Ils étaient sympas mes parents et grands-parents, mais franchement, avec l’église, ils étaient quand même un peu niais et bigots parfois.
2020, j’ai partagé l’interview du Professeur Montagner sur ma page Facebook. Le professeur Montagner est prix Nobel de médecine pour avoir identifié le virus du Sida. Il réfute la thèse officielle (le virus est passé de la chauve-souris à l’homme via un pangolin sur un marché aux poissons[iii]). Il affirme qu’il s’agirait d’un accident survenu dans le seul laboratoire P4 de Chine (situé à ?). Des chercheurs auraient, dans l’espoir de trouver un vaccin contre le Sida, injecté de l’ADN du VIH dans un corona virus.
Dès le lendemain, la planète entière apprenait qu’en fait le professeur Montagner était un débile profond à qui on a remis un prix Nobel un premier avril.
Sur ma page FB, la polémique, le débat contradictoire est intéressant, des amis me contredisent intelligemment. Ils me font remarquer que Montagner serait comme un lecteur qui ayant vu le mot « chien » dans deux livres différents, en conclurait qu’ils sont du même auteur. Je rétorque qu’il affirme plutôt avoir trouvé la phrase « thermo dynamique nucléaire » dans un livre sur les chiens. On m’envoie des articles « debunk » bien faits etc. Puis soudainement, mon poste est recouvert par un voile (ou devrais-je dire un masque) gris avec un message d’avertissement : « fausse information vérifiée par des médias de vérification indépendants ».

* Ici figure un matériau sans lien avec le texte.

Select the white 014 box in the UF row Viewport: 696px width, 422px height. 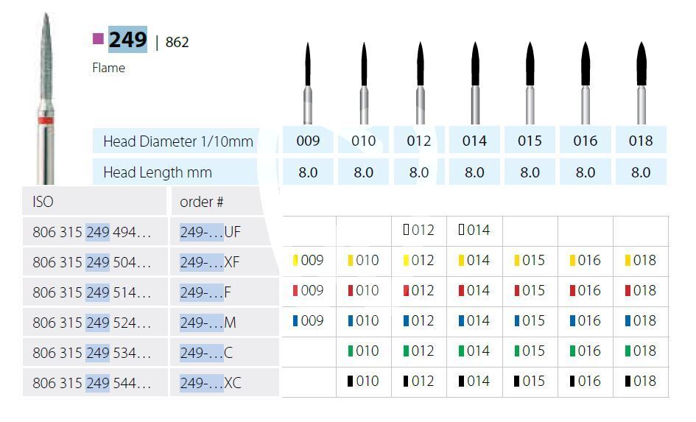pyautogui.click(x=462, y=230)
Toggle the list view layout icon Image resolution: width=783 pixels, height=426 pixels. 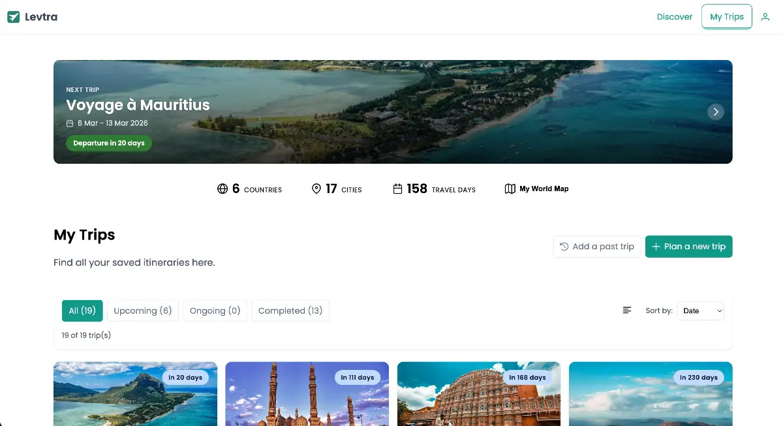click(x=627, y=311)
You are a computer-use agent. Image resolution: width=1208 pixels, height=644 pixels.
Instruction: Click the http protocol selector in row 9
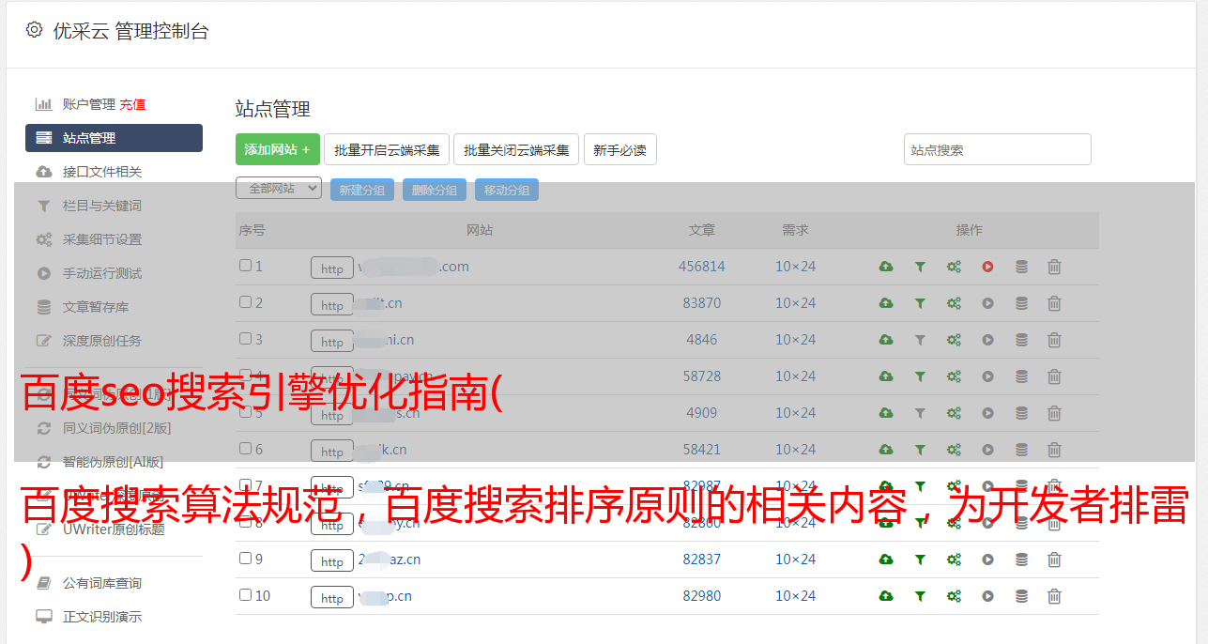(x=331, y=561)
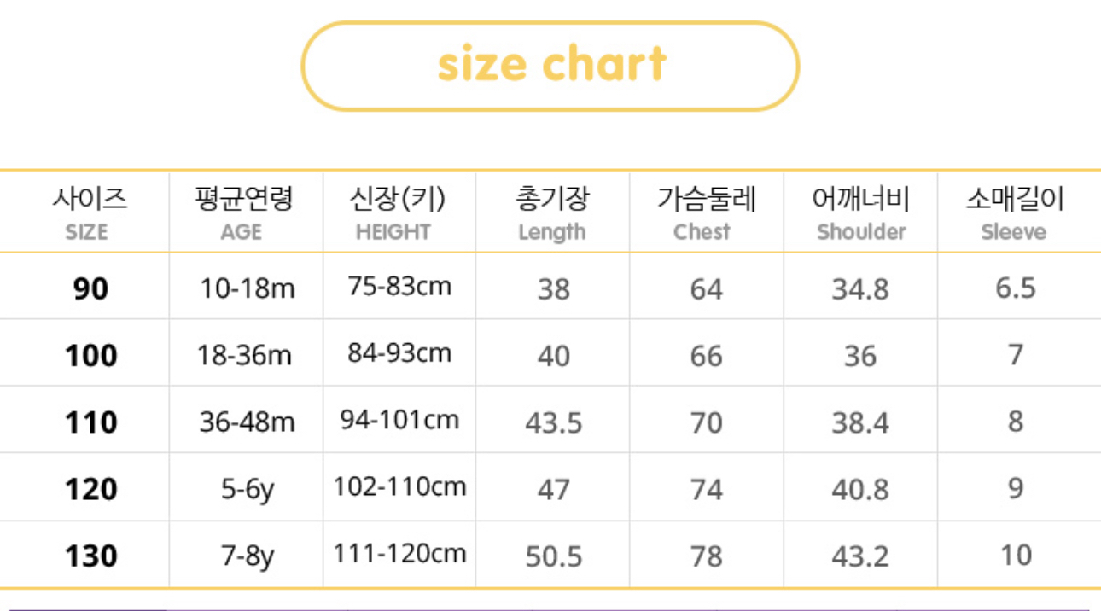
Task: Select the SIZE column header
Action: coord(89,213)
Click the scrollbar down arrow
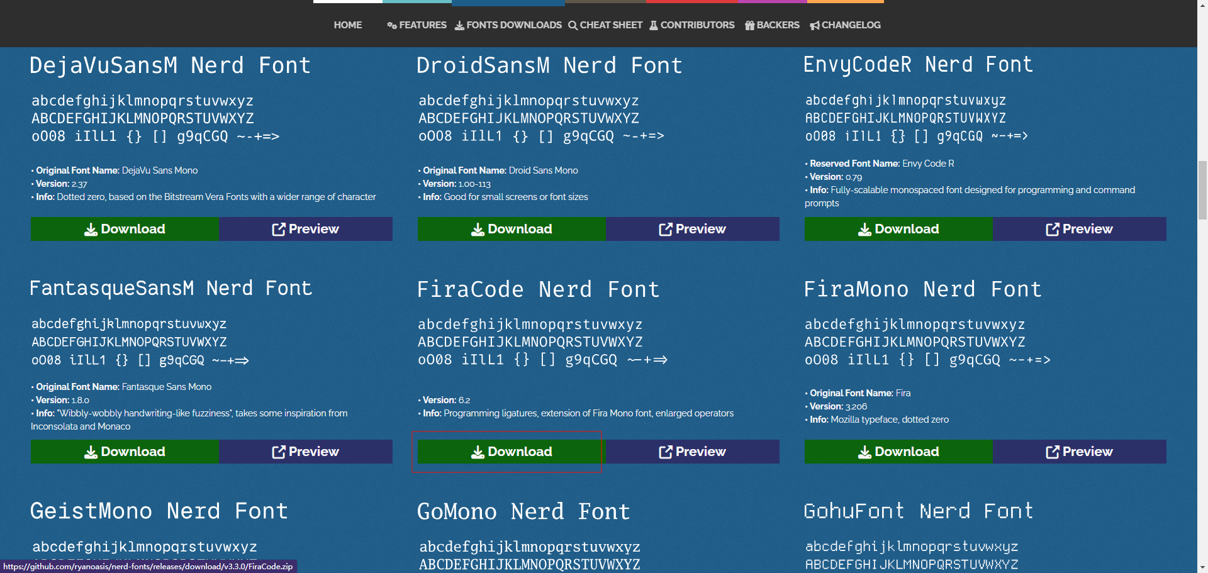 coord(1202,567)
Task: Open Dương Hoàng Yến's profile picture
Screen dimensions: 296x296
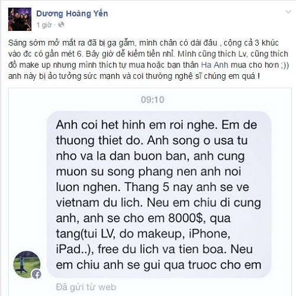Action: [x=20, y=19]
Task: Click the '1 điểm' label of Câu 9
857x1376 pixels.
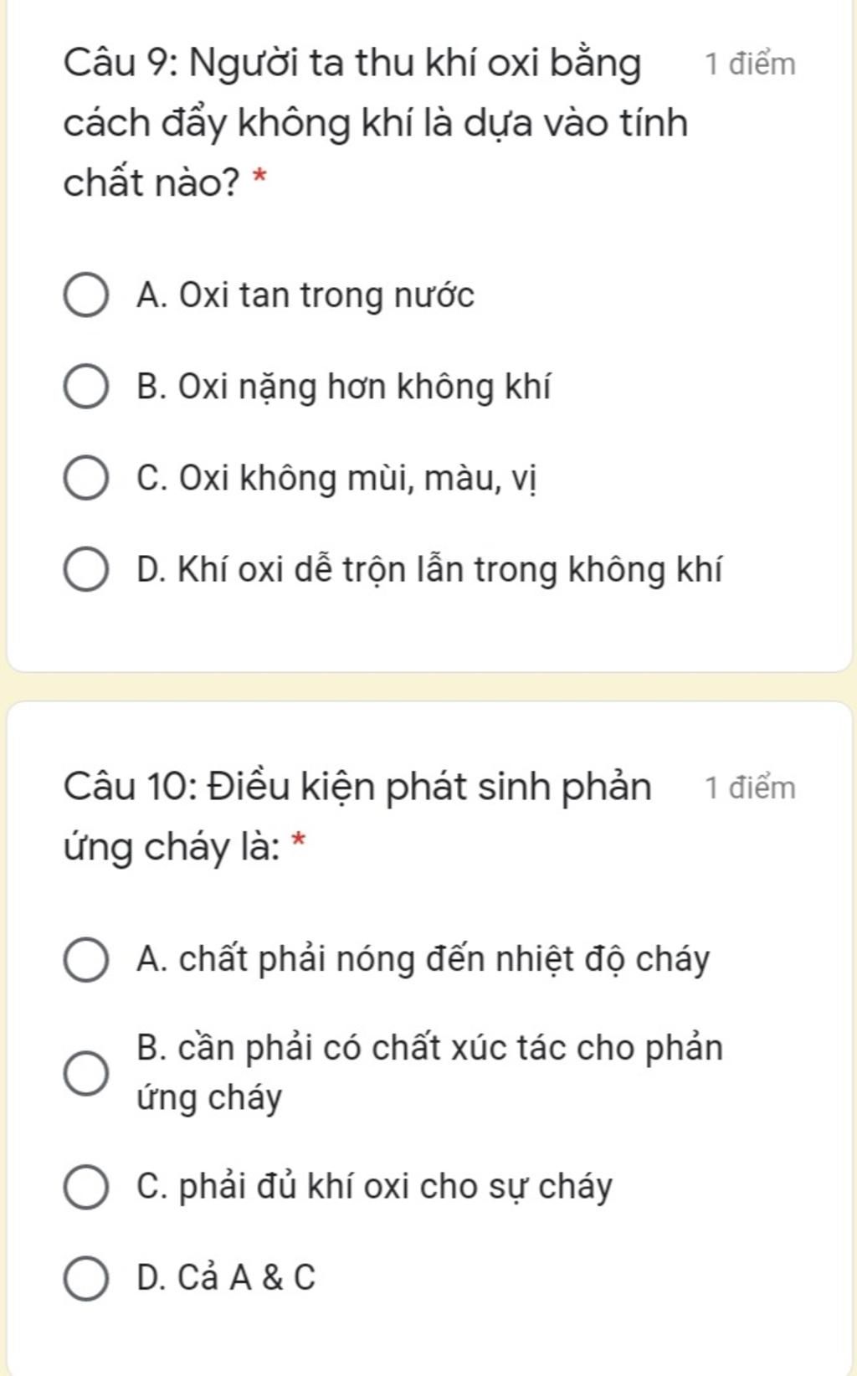Action: (x=750, y=64)
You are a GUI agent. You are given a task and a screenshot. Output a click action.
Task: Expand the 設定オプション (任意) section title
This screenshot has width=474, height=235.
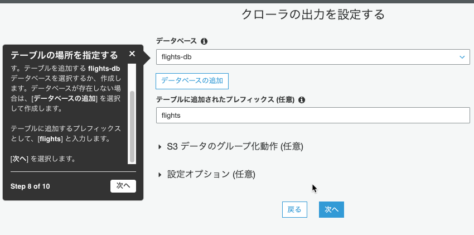tap(211, 175)
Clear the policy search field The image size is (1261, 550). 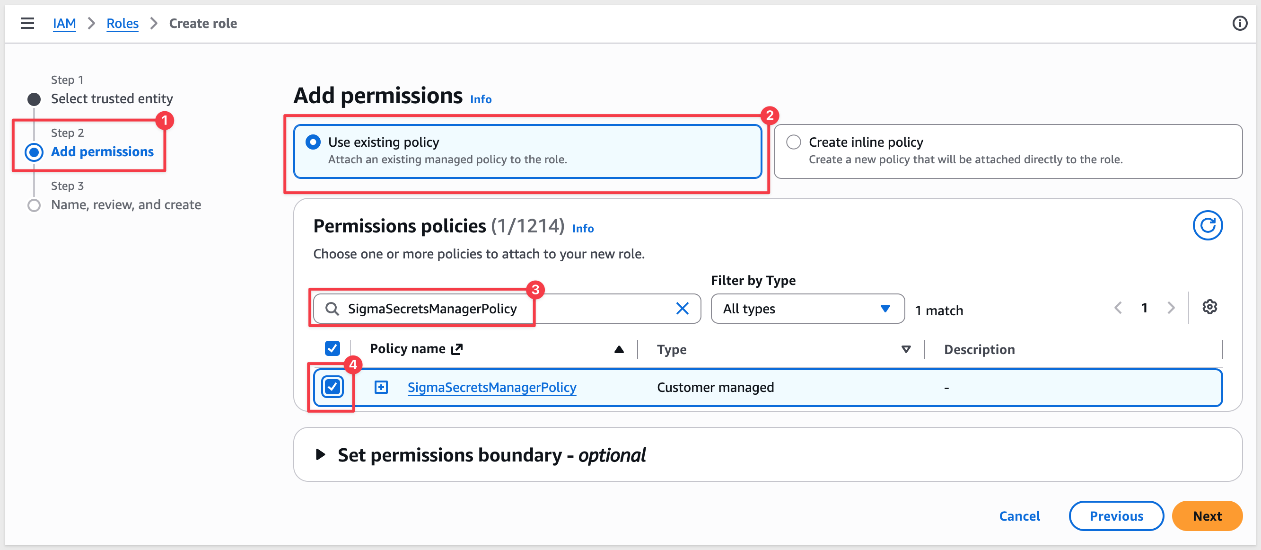click(682, 308)
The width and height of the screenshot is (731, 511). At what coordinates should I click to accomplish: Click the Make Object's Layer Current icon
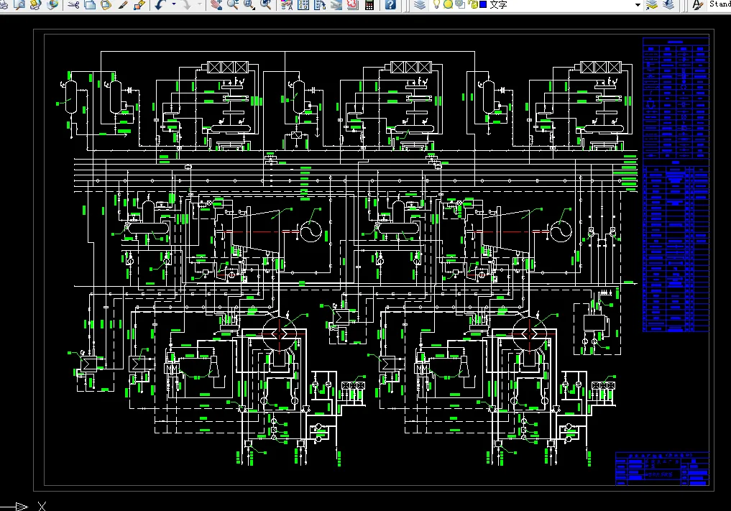(x=651, y=4)
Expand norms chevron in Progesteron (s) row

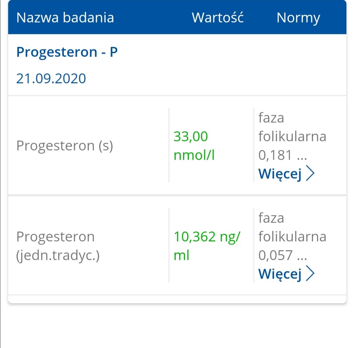click(310, 174)
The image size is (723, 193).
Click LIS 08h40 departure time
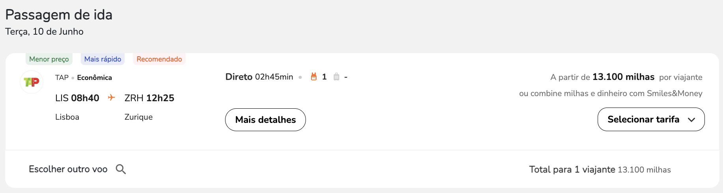77,98
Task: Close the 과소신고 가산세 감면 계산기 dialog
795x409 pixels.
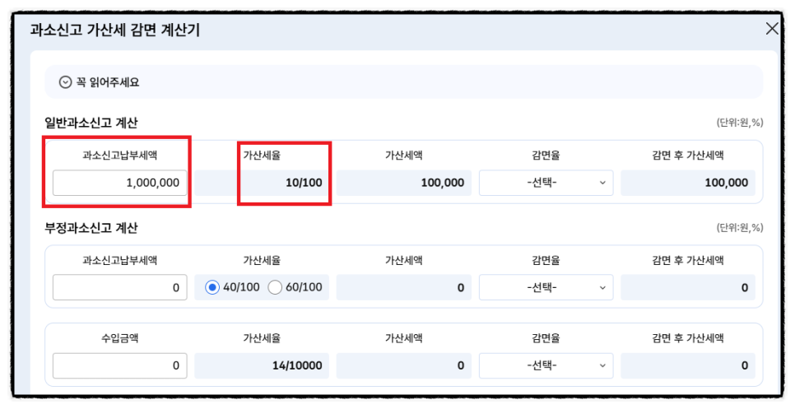Action: pyautogui.click(x=772, y=28)
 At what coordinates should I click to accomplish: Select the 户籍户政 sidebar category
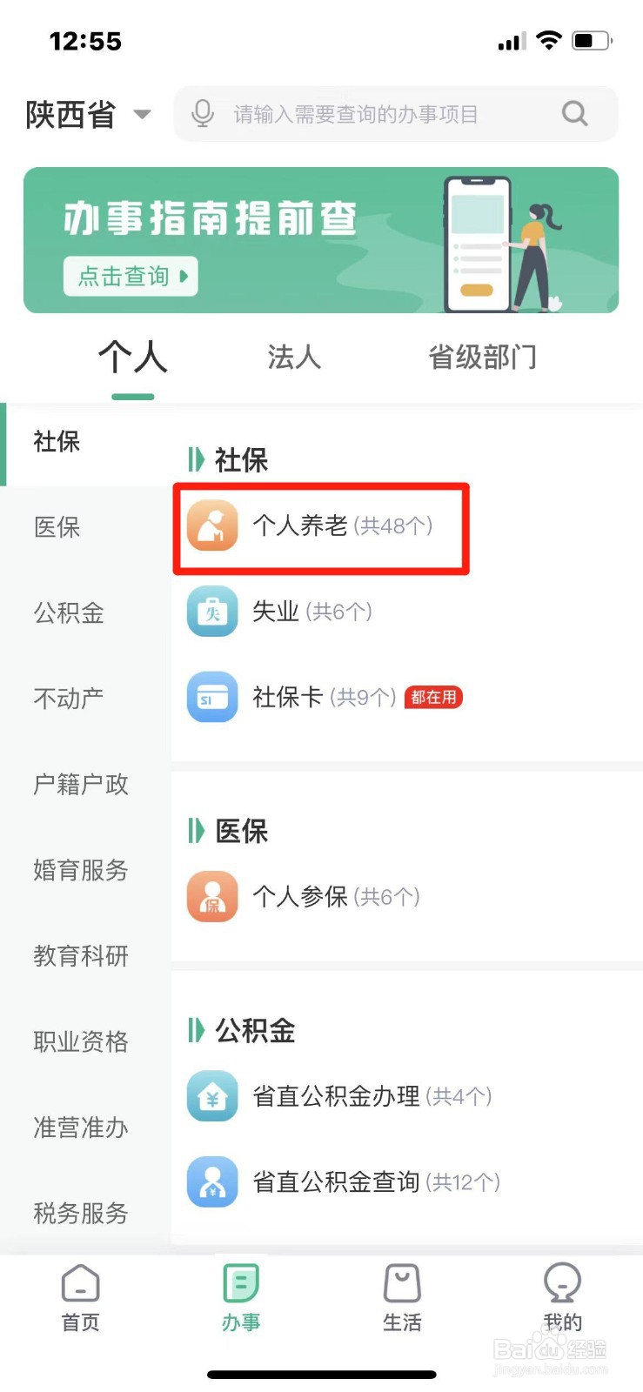point(79,785)

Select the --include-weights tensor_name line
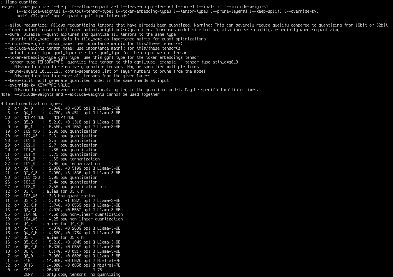94,43
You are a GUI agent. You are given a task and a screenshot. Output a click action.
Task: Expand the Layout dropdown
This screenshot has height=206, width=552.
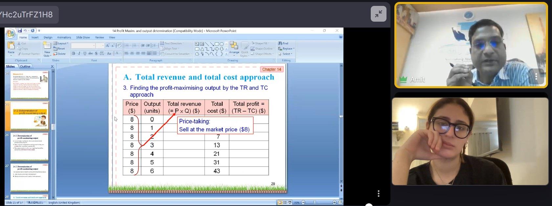[x=61, y=43]
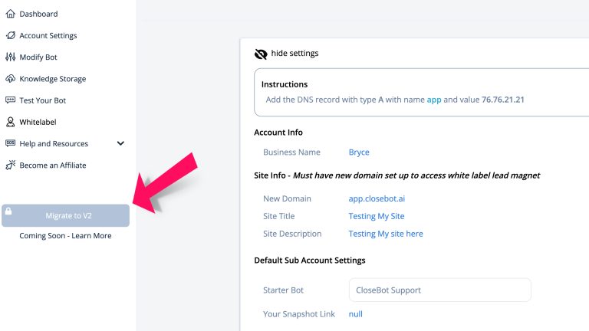Click the Help and Resources SOS icon
The width and height of the screenshot is (589, 331).
[x=11, y=143]
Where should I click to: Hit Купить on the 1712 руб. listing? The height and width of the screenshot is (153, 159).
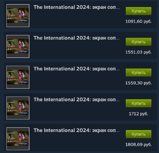tap(139, 103)
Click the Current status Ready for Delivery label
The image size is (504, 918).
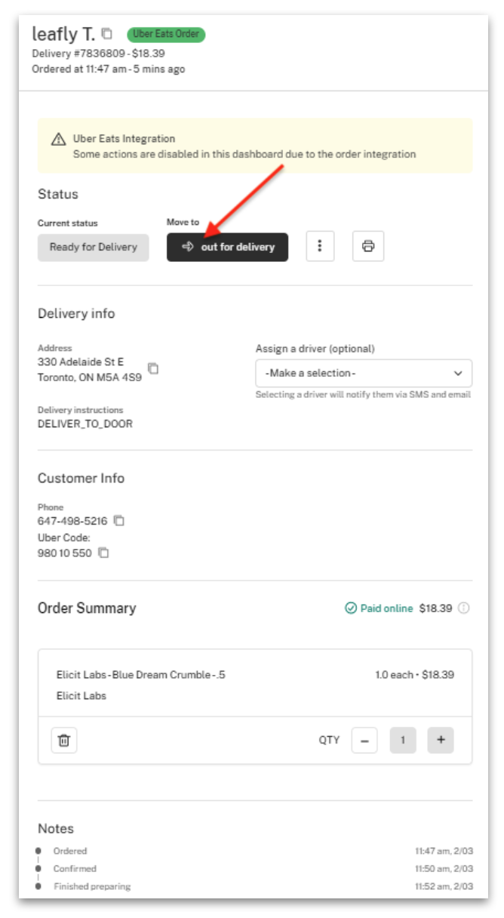coord(93,247)
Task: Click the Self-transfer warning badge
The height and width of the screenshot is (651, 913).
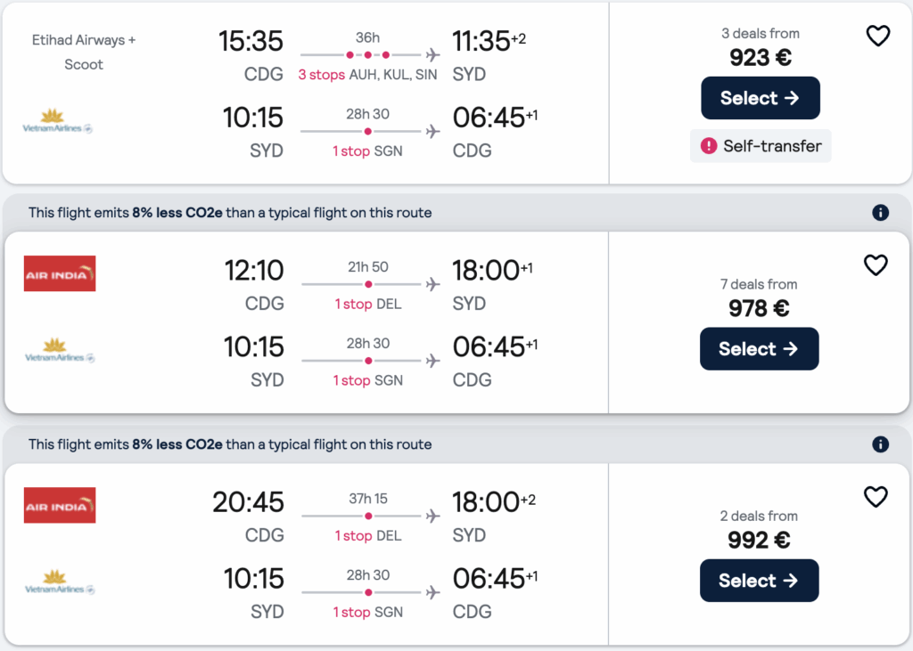Action: coord(761,146)
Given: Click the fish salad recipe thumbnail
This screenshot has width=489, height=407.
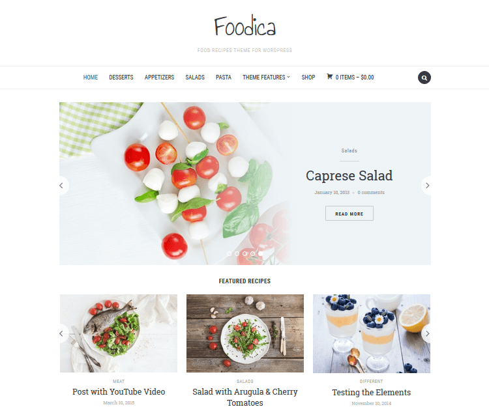Looking at the screenshot, I should 119,333.
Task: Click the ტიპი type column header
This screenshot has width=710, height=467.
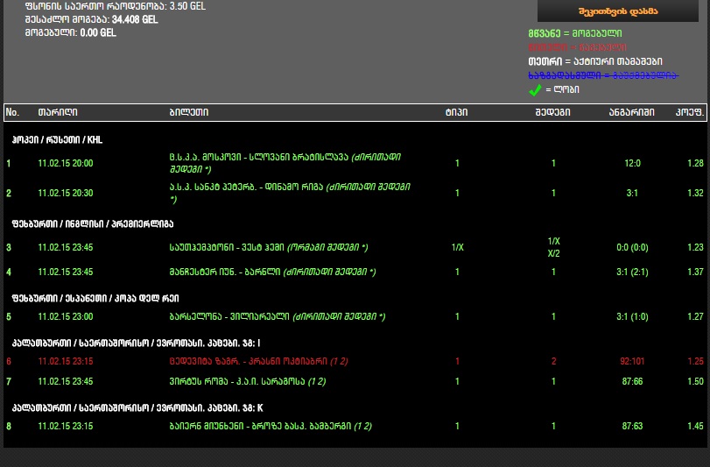Action: pyautogui.click(x=456, y=113)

Peut-être que Montagner gatouille, qu’il est devenu comme le mage Eusebius dans « Les Visiteurs » et qu’il omet toujours les œufs de cailles. Mais de quel droit FaceBook vient-il encadrer ma liberté d’avoir un débat contradictoire avec mes amis ? La liberté d’expression est garantie par toutes les Constitutions et par la Convention européenne des droits de l’homme. Elle ne peut être limitée qu’en cas de délit du genre incitation à la haine raciale. En quoi partager une émission de C-news et une polémique scientifique rentre-t-il dans ce cadre ?
Mes amis FB ont le droit de penser que je suis complètement con, de me le faire remarquer etc. mais de quel droit limite-t-on ma (notre) liberté d’expression et de recherche de la vérité par le dialogue ?
Index Professorum prohibitorum : FaceBook connait la vérité, il doit donc encadrer nos consciences pour que nous ne tombions pas dans le pêché, pardon, la « fake news ». Nous devons y masquer nos opinions.
Soit FaceBook est un outil de communication, comme le téléphone, et alors de quel droit viennent-ils interférer ? Soit c’est un éditeur, et il est alors normal qu’ils vérifient ce qui est publié…mais il serait alors normal qu’ils engagent leur responsabilité sur tout ce qu’ils publient. Eux ils interfèrent et déclinent toute responsabilité.
Je me demande si nos enfants diront un jour : « Ils étaient sympas mes parents et grands-parents, mais franchement, avec Facebook, ils étaient quand même un peu niais et bigots parfois. »
[i] En Belgique on ne dit pas « aller aux toilettes » comme en France, parce que nous ne sommes pas obligés d’en visiter plusieurs avant d’en trouver une propre.
[ii] Vous connaissez l’adage : quand c’est gratuit, c’est que c’est toi le produit.